## Directions
Review the listing and copy each line that holds the word "back".

## Material shown
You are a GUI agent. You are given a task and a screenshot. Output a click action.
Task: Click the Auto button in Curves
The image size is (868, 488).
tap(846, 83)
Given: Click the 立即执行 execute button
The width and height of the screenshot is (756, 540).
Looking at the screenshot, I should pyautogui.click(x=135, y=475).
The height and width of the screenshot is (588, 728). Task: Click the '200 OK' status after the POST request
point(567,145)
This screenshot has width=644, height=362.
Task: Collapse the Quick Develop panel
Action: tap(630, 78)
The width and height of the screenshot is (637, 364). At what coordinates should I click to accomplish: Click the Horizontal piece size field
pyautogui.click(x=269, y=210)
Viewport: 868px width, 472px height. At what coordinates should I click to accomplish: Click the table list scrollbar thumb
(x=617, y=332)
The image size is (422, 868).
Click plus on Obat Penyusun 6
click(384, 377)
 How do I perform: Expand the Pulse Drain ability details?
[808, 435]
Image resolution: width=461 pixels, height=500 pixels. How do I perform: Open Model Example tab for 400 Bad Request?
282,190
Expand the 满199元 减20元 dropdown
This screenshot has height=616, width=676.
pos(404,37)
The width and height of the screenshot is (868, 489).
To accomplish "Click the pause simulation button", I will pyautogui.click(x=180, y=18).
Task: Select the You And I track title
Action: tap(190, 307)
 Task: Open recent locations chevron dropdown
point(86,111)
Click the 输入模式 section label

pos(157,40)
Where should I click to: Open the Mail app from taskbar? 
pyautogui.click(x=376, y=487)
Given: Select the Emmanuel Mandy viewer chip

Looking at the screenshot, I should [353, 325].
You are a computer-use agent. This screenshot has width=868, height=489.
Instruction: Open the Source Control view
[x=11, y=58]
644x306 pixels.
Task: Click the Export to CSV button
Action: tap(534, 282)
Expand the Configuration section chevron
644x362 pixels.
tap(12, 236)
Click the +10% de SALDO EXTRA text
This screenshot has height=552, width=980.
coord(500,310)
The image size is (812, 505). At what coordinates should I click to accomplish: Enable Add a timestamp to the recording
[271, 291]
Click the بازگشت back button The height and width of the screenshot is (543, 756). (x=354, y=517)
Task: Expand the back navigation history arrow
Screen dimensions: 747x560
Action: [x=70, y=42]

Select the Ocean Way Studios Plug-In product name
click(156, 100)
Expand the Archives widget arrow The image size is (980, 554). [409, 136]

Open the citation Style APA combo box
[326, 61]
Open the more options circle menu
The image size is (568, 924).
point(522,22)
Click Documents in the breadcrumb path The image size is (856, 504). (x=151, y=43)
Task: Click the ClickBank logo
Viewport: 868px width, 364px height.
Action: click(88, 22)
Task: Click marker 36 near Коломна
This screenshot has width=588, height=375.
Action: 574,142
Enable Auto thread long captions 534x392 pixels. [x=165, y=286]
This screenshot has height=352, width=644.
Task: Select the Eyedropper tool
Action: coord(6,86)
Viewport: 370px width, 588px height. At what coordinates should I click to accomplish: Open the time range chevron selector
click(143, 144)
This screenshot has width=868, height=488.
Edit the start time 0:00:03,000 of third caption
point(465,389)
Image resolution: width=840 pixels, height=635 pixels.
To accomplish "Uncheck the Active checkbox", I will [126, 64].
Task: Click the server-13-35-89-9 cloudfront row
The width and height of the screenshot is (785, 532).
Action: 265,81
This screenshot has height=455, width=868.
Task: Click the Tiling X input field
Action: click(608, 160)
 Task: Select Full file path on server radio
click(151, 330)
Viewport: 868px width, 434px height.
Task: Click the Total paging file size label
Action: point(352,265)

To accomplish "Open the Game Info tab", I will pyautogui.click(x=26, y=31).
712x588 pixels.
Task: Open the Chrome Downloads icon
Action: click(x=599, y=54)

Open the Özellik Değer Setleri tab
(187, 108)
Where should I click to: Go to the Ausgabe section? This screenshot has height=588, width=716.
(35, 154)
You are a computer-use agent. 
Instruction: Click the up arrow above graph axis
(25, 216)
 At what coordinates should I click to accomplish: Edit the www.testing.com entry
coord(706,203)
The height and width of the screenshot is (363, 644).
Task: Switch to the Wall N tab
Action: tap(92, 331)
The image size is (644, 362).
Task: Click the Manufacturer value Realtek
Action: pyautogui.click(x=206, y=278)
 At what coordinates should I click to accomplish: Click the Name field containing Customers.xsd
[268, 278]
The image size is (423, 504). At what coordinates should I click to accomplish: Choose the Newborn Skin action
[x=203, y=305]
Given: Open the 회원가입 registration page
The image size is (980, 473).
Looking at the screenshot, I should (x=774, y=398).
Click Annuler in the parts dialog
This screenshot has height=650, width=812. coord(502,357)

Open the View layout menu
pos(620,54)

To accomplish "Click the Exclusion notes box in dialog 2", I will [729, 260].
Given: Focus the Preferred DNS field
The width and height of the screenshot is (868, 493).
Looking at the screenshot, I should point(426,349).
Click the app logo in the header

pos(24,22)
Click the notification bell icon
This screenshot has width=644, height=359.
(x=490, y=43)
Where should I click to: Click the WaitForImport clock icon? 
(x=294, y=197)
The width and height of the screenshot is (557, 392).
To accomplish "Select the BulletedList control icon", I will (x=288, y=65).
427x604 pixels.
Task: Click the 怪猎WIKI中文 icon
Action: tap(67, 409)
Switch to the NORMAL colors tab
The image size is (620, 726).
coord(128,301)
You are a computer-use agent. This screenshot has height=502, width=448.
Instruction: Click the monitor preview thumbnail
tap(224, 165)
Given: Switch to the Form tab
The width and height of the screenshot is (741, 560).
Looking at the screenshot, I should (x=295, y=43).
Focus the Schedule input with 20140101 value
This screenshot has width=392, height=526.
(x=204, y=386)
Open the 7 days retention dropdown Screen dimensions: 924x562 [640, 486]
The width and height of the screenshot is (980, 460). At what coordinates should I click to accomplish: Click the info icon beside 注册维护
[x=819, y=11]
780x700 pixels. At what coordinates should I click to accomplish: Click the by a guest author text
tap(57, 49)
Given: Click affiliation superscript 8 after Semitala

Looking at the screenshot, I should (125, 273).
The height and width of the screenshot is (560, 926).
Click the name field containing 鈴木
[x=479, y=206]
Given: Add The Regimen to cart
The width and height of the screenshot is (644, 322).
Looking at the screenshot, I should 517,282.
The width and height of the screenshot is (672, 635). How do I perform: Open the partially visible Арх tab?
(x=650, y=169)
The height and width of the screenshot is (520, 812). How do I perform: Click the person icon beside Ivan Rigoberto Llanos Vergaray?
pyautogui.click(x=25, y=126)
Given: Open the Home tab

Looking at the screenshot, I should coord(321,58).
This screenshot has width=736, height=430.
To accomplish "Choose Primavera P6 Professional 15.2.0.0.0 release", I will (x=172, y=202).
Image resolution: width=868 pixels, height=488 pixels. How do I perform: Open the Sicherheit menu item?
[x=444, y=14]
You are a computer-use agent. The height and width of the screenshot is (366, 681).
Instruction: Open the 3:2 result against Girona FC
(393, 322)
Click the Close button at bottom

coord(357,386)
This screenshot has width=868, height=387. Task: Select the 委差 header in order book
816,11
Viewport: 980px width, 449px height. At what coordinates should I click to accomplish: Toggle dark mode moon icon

## Exercise solution
Click the بازگشت back button The height and width of the screenshot is (543, 756). (x=354, y=517)
Task: Expand the back navigation history arrow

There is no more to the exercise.